───── INFORMATION

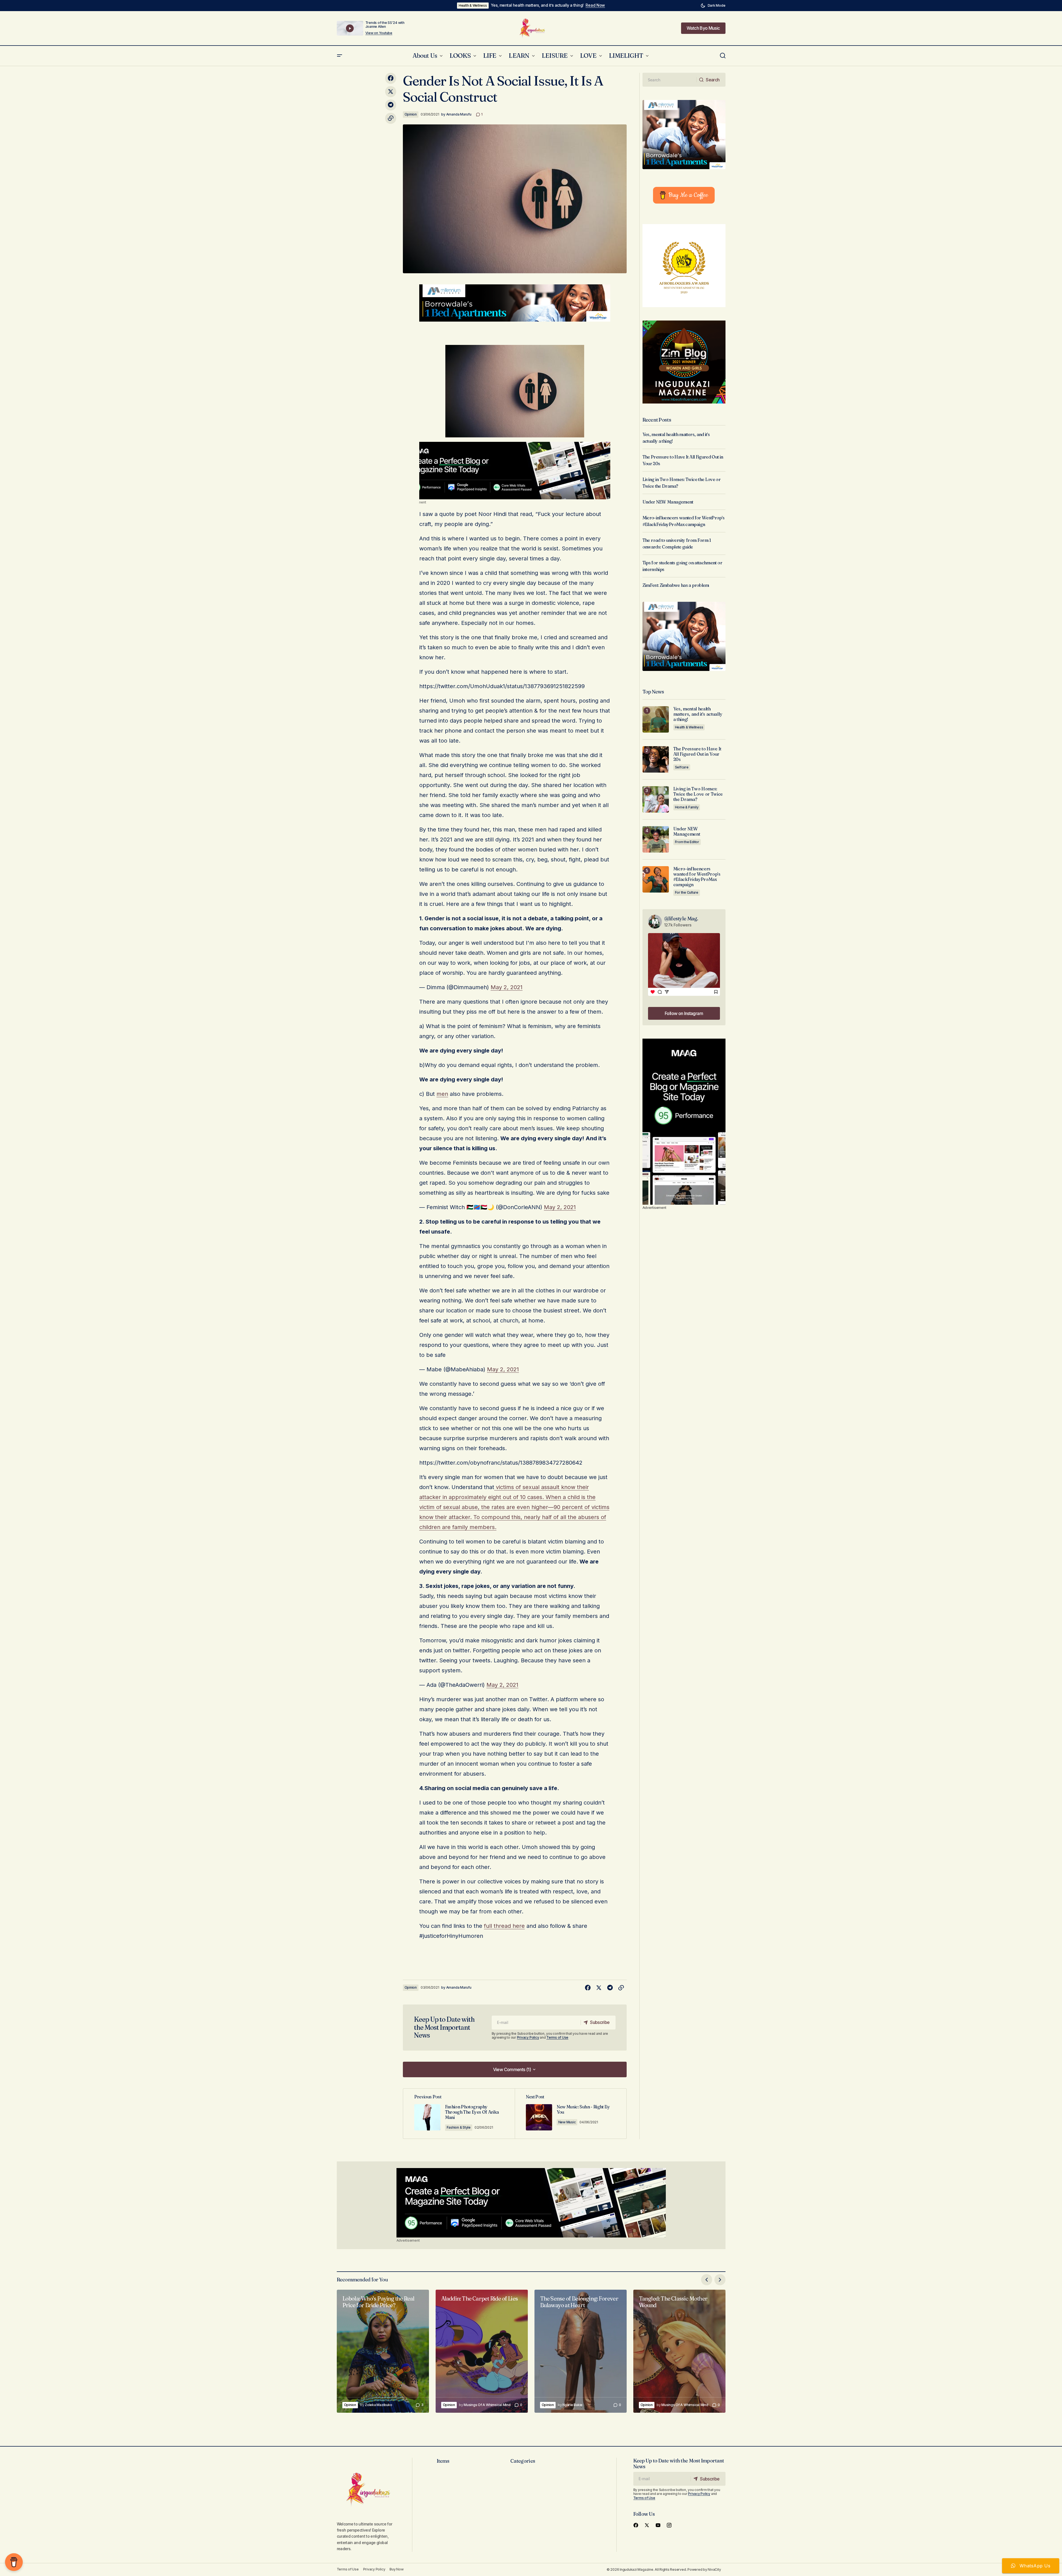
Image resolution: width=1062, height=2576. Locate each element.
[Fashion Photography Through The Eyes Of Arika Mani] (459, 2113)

──────────
───── INFORMATION

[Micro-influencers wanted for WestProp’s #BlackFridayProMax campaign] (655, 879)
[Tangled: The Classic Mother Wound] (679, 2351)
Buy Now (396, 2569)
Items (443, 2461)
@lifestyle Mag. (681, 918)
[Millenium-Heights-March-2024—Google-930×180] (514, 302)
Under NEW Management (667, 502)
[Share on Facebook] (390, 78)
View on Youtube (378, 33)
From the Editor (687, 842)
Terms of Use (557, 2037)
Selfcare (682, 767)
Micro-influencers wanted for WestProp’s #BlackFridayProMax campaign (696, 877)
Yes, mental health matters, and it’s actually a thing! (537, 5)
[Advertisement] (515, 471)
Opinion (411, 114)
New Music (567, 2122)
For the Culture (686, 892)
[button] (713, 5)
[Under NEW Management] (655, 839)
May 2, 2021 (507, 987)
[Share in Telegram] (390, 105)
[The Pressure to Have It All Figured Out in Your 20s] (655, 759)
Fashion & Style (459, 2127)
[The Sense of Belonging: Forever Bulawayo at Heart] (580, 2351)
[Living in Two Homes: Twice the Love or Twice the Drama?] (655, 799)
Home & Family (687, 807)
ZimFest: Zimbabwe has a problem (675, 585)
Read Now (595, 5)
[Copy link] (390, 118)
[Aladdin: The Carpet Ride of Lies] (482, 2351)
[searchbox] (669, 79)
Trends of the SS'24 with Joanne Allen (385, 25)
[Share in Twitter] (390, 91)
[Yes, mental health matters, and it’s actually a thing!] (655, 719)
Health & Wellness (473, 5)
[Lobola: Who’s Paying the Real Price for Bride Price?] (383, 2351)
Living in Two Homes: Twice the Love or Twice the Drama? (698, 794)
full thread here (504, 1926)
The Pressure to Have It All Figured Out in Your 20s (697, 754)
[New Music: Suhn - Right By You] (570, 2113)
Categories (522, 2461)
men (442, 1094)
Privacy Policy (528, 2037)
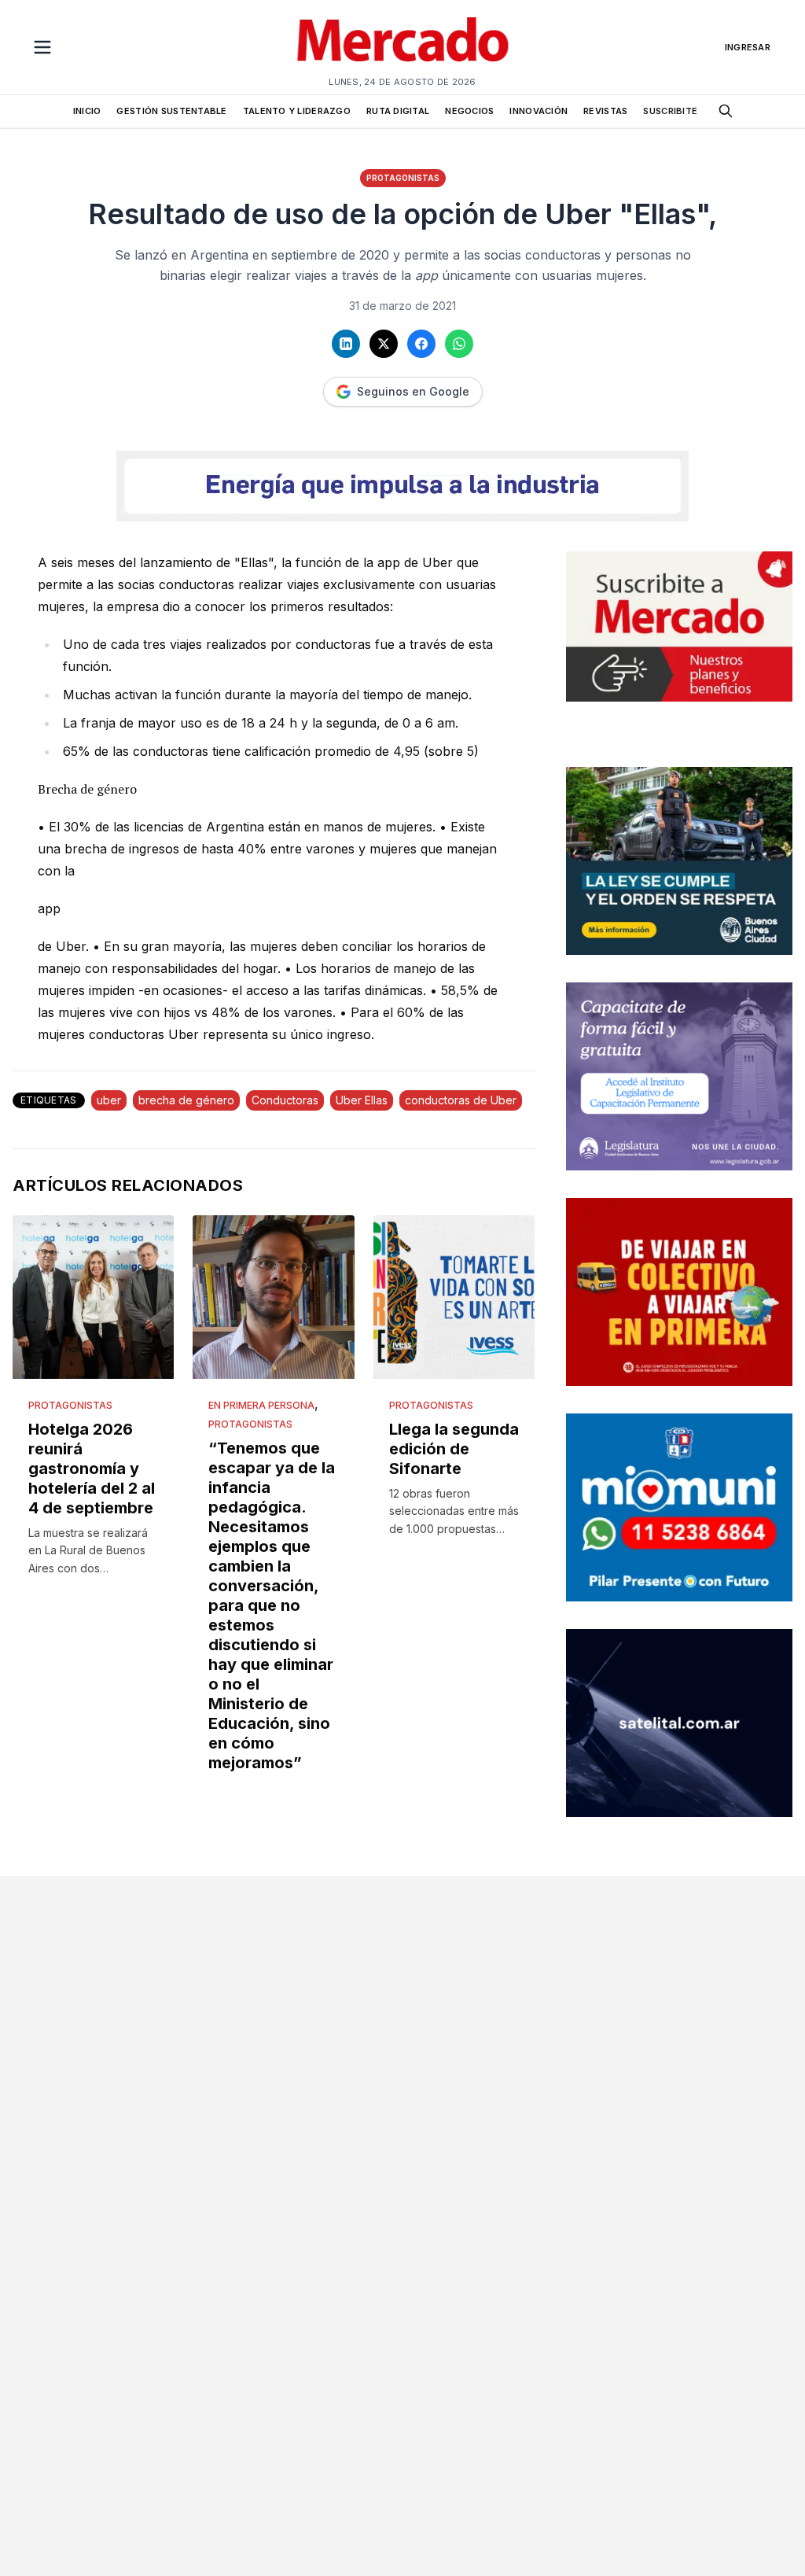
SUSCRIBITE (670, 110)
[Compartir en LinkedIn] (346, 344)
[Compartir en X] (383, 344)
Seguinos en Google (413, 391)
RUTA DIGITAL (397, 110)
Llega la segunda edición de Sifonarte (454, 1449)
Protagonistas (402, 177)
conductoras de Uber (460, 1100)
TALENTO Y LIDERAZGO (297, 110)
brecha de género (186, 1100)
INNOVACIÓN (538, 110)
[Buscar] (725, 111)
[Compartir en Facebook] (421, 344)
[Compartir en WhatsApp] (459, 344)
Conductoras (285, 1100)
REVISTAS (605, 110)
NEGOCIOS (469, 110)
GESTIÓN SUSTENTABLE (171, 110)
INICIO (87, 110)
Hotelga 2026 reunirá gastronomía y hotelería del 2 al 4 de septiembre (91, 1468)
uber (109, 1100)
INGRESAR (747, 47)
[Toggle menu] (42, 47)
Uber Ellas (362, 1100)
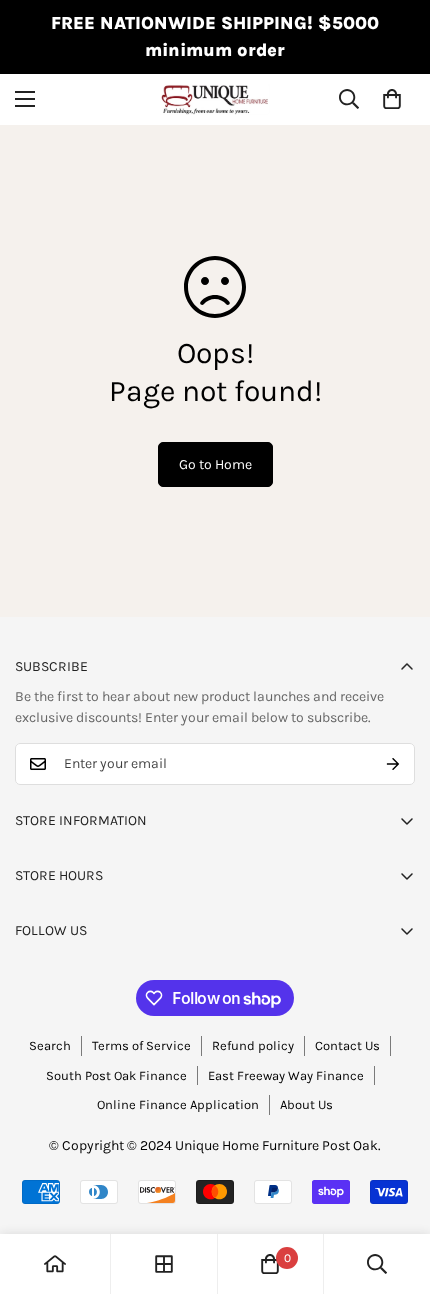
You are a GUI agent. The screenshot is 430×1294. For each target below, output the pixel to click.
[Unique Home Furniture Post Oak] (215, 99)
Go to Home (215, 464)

──────────

(WHAT IS BEING ASKED)
With the string "Google" as the key, filter the data above and show the lines that match.

(SOLUTION TO THIS PROBLEM)
[Millenium-Heights-March-2024—Google-930×180] (514, 302)
Seguinos en Google (413, 391)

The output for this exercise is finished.